All das sind Probleme die uns als betroffene Angehörige und auch unsere Kinder mit Behinderungen betreffen und all das sind Probleme die dringend „angepackt“ und verbessert werden müssen.


***






(Man kann im Übrigen noch so sehr die Ausbildung in der Pflege ausbauen und „verbessern“. Solange man nicht vernünftige Rahmenbedingungen schafft, nämlich bessere Bezahlung, bessere Arbeitsbedingungen, bessere Arbeitszeiten, etc., wird sich das Problem nicht verbessern lassen. Und im Übrigen ist NICHT jeder für die Pflege geeignet. Mit so Ideen wie, „da kann man die Arbeitslosen heranziehen“, verschlechtert und erniedrigt man die Sparte der Pflege und Betreuung zusätzlich. )


Die Idee einer zusätzlichen Pflegeversicherung, so wie nach dem System bei Kranken- und Pensionsversicherung, für ALLE gleich, wäre aus unserer Sicht durchaus diskussionswürdig.
***
  • AUSBAU der Nachmittagsbetreuung für Kinder mit Behinderungen


Eltern, die dem Arbeitsmarkt zur Verfügung stehen können, weil die Pflege und Betreuung nicht so aufwändig ist, brauchen ganz dringend einen Ausbau der Nachmittagsbetreuung.


***
  • Gemeinsam Wohnen – Inklusion
Ein letzter wichtiger Punkt wäre von unserer Seite noch anzumerken zur Idee, dass man Senioren und Studenten gemeinsam unterbringt und gemeinsam wohnen lässt.

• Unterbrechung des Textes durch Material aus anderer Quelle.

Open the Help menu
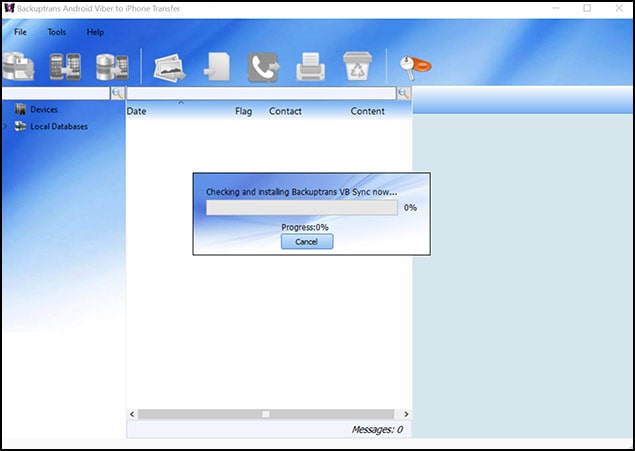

Die Idee ist nicht neu und wurde auch schon von unserer Seite aufgegriffen, mit dem einzigen Unterschied, dass wir finden, dass hier auch Menschen mit Behinderungen unbedingt berücksichtigt werden sollen. Hier könnte man das betreute, aber auch das teilbetreute Wohnen für Menschen mit Behinderungen ausbauen. Das wäre ein großer und wichtiger Schritt auf dem Weg zur Inklusion.